→ Recorded data
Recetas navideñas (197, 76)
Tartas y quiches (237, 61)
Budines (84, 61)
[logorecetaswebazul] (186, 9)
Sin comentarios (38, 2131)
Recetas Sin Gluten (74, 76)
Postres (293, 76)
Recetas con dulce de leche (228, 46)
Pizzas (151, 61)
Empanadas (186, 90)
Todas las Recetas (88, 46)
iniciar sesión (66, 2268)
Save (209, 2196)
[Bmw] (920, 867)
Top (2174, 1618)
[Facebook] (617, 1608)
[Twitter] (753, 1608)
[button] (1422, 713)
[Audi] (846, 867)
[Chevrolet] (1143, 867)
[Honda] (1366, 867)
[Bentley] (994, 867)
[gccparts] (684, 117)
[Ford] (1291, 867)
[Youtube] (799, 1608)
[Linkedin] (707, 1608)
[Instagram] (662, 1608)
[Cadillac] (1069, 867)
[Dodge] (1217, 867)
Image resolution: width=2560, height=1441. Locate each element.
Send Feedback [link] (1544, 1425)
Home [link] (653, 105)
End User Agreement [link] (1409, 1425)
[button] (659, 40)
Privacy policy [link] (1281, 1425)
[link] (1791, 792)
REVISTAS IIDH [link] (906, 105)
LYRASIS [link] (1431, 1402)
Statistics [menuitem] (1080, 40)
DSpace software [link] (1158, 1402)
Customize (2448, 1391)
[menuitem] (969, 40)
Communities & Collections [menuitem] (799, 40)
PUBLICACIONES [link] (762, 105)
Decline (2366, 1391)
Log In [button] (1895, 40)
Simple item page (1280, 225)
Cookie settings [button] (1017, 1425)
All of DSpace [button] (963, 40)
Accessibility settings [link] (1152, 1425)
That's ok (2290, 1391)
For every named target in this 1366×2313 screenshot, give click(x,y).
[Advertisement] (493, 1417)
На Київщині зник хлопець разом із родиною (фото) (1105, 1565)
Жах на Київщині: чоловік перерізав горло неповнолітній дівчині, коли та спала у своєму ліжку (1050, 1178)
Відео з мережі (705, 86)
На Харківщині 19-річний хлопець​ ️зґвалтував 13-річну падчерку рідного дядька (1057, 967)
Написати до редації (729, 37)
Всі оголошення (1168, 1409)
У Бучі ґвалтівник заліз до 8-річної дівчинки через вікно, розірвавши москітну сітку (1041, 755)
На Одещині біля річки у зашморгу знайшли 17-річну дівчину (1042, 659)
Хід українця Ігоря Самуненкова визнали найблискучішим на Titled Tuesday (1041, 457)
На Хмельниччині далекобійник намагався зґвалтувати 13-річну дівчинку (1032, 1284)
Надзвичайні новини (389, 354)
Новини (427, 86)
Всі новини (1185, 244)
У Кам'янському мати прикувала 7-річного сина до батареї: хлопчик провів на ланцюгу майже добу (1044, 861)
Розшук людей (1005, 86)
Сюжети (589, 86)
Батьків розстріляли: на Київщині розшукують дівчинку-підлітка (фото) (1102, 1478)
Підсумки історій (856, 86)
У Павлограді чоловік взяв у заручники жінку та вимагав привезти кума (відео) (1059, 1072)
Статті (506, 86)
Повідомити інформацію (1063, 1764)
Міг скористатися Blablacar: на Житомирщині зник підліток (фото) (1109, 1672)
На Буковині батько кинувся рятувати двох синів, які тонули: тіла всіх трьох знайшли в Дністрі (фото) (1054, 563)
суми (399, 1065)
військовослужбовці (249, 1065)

→ What you are asked to do
Tally, in the data above, the lines where the word "зник" occurs, and give the figure alone.

→ Task response
2